*Action item*
Output exactly the lines that run from the top of the entries to the line holding "Click the browser", including both of those lines.

Saved entries
============
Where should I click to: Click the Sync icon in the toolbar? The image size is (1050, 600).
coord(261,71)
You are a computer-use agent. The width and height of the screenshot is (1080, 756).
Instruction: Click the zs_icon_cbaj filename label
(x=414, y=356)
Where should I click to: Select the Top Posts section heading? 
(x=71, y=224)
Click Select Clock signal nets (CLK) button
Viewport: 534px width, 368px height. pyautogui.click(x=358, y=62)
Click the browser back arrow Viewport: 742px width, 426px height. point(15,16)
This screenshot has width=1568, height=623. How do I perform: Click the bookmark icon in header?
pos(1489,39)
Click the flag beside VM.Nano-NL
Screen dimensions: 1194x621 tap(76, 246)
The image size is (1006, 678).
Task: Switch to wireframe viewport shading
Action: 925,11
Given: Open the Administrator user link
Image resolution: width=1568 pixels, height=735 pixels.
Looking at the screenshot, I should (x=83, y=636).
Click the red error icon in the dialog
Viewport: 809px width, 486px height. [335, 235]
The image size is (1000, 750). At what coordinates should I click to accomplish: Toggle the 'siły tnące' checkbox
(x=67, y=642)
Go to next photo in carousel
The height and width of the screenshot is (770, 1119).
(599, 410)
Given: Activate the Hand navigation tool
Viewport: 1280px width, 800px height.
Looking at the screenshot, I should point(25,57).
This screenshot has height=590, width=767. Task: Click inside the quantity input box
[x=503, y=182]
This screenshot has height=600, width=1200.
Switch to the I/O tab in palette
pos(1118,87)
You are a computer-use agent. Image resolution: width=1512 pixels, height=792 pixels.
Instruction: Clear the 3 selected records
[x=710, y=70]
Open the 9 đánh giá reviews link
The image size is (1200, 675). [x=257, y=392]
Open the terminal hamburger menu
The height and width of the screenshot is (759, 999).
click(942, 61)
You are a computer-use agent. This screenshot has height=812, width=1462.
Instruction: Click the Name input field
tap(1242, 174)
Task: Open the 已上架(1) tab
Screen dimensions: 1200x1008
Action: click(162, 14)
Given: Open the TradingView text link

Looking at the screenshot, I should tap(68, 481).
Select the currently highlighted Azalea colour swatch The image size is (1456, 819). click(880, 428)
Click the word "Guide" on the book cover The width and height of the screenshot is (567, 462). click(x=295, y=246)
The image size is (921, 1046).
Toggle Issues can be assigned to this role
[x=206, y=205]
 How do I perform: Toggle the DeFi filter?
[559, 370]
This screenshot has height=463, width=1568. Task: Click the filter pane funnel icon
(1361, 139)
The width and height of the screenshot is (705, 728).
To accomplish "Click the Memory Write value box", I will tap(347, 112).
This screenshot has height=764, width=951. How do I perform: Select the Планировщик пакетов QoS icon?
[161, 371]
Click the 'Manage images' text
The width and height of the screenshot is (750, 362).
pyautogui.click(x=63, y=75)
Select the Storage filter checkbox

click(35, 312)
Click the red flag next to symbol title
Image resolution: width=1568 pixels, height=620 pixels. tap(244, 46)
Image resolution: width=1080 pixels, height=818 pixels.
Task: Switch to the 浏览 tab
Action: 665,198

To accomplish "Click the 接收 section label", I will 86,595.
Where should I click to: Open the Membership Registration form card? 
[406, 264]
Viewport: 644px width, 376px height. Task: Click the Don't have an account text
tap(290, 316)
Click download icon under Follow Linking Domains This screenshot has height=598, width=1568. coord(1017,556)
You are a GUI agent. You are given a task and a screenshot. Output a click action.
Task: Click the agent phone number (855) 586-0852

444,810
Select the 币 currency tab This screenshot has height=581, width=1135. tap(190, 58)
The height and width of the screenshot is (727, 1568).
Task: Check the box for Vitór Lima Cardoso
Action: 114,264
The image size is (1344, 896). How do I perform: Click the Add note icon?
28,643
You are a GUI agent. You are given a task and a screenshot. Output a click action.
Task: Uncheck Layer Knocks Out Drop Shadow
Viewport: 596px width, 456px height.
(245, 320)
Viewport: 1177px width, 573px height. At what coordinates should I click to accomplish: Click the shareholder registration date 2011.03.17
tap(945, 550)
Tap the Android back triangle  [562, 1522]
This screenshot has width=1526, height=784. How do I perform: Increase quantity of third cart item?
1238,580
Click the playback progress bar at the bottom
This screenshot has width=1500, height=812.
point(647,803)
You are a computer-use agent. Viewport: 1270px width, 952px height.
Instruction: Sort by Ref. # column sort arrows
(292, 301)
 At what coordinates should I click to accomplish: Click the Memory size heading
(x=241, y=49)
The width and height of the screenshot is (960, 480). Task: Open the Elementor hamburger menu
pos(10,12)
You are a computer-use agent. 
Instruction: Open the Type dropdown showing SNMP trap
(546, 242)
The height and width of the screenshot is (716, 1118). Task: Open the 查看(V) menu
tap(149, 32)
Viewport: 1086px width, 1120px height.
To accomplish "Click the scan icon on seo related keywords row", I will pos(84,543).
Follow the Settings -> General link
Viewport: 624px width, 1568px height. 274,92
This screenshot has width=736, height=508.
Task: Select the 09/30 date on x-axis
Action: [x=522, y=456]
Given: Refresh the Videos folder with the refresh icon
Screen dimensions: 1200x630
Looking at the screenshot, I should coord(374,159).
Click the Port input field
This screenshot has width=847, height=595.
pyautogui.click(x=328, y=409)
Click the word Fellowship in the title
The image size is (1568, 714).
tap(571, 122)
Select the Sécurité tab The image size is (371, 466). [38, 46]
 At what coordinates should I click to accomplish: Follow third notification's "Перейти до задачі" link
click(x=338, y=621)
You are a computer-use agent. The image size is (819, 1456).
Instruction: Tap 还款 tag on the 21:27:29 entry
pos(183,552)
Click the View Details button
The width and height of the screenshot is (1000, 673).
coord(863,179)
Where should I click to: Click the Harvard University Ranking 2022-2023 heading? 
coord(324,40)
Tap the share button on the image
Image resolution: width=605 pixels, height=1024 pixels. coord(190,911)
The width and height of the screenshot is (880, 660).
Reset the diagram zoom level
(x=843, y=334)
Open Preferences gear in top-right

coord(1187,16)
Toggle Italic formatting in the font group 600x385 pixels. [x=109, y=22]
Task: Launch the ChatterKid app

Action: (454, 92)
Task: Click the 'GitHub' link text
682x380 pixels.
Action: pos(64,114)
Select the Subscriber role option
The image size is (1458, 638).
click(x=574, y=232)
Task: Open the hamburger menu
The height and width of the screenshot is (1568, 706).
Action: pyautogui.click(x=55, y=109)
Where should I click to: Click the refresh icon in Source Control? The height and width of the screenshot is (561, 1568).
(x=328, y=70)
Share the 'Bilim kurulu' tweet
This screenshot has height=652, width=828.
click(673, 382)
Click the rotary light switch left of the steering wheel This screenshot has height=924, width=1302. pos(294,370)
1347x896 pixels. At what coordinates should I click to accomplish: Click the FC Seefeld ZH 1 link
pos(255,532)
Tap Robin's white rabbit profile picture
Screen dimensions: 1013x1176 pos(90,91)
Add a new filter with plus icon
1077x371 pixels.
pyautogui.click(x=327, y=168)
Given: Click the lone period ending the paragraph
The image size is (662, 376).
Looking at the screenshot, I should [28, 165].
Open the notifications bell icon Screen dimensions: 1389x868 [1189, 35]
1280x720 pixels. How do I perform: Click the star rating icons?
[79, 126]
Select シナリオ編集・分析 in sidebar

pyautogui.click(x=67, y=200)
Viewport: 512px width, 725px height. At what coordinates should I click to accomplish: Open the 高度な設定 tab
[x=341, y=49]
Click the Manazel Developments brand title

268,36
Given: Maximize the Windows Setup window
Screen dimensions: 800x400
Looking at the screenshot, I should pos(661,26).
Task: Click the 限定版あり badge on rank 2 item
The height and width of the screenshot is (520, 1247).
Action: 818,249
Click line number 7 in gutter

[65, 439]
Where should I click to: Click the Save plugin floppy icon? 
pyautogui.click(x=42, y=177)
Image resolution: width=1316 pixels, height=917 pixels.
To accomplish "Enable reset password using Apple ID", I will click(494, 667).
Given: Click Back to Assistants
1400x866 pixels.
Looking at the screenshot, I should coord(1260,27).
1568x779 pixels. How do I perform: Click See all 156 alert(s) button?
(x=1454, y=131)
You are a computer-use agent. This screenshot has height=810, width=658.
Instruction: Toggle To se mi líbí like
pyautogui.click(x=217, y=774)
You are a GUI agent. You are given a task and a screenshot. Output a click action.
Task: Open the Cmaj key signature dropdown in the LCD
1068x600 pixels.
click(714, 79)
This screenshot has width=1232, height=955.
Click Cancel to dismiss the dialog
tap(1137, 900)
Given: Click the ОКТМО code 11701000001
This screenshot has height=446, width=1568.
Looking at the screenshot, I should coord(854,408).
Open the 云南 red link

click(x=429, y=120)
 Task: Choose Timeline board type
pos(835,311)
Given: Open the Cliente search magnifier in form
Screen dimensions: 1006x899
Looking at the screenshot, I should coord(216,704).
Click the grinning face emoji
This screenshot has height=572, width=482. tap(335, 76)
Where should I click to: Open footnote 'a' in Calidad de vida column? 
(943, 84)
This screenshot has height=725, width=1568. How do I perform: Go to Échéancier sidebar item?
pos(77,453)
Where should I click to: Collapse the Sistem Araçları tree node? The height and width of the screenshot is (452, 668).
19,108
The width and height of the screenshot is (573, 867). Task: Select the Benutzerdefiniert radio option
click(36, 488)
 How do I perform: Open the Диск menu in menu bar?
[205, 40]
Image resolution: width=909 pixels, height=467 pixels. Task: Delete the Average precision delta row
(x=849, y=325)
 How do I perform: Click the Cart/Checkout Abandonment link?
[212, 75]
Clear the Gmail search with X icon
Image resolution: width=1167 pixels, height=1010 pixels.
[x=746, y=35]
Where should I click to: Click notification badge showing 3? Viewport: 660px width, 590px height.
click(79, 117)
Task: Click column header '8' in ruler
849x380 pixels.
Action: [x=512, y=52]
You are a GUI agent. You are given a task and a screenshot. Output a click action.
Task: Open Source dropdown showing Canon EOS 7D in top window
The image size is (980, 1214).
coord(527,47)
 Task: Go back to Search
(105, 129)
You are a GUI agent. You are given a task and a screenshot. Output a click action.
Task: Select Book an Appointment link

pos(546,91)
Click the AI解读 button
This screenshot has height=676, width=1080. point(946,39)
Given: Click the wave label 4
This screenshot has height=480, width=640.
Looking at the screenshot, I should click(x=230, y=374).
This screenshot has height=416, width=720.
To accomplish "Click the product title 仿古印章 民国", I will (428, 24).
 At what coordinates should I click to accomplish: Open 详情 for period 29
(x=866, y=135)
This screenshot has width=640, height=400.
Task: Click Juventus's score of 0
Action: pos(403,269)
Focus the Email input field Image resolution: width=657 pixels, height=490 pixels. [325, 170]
============
*Solution to this task*
Where should I click to: Click the Sync icon in the toolbar? The image size is (1050, 600).
coord(261,71)
You are a computer-use agent. The width and height of the screenshot is (1080, 756).
Instruction: Click the zs_icon_cbaj filename label
(x=414, y=356)
Where should I click to: Select the Top Posts section heading? 
(x=71, y=224)
Click Select Clock signal nets (CLK) button
Viewport: 534px width, 368px height. pyautogui.click(x=358, y=62)
Click the browser back arrow Viewport: 742px width, 426px height. point(15,16)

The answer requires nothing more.